Data extract:
◆ ◆ ◆ ◆

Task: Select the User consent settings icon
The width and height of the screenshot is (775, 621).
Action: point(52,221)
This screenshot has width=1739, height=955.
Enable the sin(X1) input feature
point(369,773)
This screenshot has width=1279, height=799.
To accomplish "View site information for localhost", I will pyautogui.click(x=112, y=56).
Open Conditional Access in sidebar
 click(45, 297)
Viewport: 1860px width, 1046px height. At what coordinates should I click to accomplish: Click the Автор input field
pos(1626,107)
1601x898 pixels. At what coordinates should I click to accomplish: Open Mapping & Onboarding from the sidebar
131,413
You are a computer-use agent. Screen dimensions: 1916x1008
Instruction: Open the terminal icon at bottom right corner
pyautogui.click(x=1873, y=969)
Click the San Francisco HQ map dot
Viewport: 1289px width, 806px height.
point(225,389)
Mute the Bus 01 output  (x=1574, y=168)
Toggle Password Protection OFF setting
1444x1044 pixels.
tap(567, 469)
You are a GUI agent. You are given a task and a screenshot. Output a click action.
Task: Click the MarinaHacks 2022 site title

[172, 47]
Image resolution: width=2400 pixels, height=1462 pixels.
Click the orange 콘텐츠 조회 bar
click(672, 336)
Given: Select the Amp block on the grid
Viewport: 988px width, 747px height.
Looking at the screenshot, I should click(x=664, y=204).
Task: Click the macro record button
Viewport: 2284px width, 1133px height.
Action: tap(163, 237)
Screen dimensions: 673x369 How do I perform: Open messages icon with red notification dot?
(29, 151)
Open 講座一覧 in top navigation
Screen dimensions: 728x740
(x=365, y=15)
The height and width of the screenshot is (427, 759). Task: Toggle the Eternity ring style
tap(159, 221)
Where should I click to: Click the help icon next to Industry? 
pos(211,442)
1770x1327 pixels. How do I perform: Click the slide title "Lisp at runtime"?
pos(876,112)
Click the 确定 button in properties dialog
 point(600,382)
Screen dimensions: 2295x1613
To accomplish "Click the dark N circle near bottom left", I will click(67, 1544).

◆ ◆ ◆ ◆

What is expected:
Find the word "will" in the records. Copy every line it appears in.

Response to the exercise:
To accomplish "View site information for localhost", I will pyautogui.click(x=112, y=56).
To accomplish "Click the dark N circle near bottom left", I will click(67, 1544).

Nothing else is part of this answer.